Whether you are using Google’s Composer or you want experiment with Airflow
there many reason to start using Airflow:
- The first and foremost – orchestration visibility and management, full
- The second would be – Cloud Vendor Agnostic – u can used it in any cloud like any other open source tech.
- Large community
- Massive amount of connectors built in.
Reasons to use Airflow DIY cluster:
- high customization options like type of several types Executors.
- Cost control a GCP compsor starts with a min of 3 nodes – about 300$ monthly. compared with a DYI cluster – start with 5$ monthly for a a Sequential Executor Airflow server or about 40$ for a Local Executor Airflow Cluster backed by Cloud MySQL (with 1 CPU and 4 GB RAM)
- Our moto in Big Data Demystified community is : Faster , Cheaper, Simpler.

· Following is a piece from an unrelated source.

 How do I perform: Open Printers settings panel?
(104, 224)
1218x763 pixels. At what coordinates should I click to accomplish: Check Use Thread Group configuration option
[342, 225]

It is easier to connect to the data in the DIY cluster in order to perform some custom analytical reports. such Cost Per DAG (if you can wait for the blog about this, start reading bout cost per Query per user in BigQuery)
Getting started on Airflow? want to learn Airflow by example?
start playing with GCP composer, get to know the basic functionality of airflow.
We already of a good airflow blog for you with examples and slides
How to Install a Sequential Executor airflow server? (standalone, no concurrency) ?
we already have a basic airflow installation blog for your.
Installing a DIY Airflow cluster in LocalExecutor mode?
Tips for DIT clust
- My first tip would RTFM… read the airflow docs.
- Generally speaking – get your self very familiar with Airflow.cfg, if you get lost in the documentations… here is a working example of airflow.cfg configuration file.
There several thing you need to consider when deploying a DIY Airflow Cluster
- You must have a DB for concurrency in LocalExceutor
- The Backed DB in GCP should be Cloud SQL (cheaper instance would do), and then you can connect the Cloud SQL to BQ Via Federated queries . In AWS consider using AWS Aurora for maximum flexibility in billing . To configure Cloud SQL read our blog
- If you are using GCP Composer , and you want to connecting the Backed DB, it is not going to be straight forward, you are going to need SQL proxy or SQLAlchemy, and no query federation to BQ will be supported..
- You are going to need to create a service on the OS level for start / stop of airflow. Or a basic start airflow / Stop ariflow script if you are lazy like me , just dont forget to stop/start the FUSE from section 5.
- For Security at Rest and high availability of data, Consider using FUSE on top for GCS or AWS s3 for DAGs and LOGS folder.
- For Security in Motion consider adding to HTTPS and configure your HTTPS certificate in your Airflow cluster.
- For Security in Access consider using Airflow GMAIL Authentication or any other solution like LDAP
- For basic airflow monitoring on the ETL level, consider the cool using Airflow Slack Integration as explained in our blog. or email integration. There are more options, we shall cover them in the future.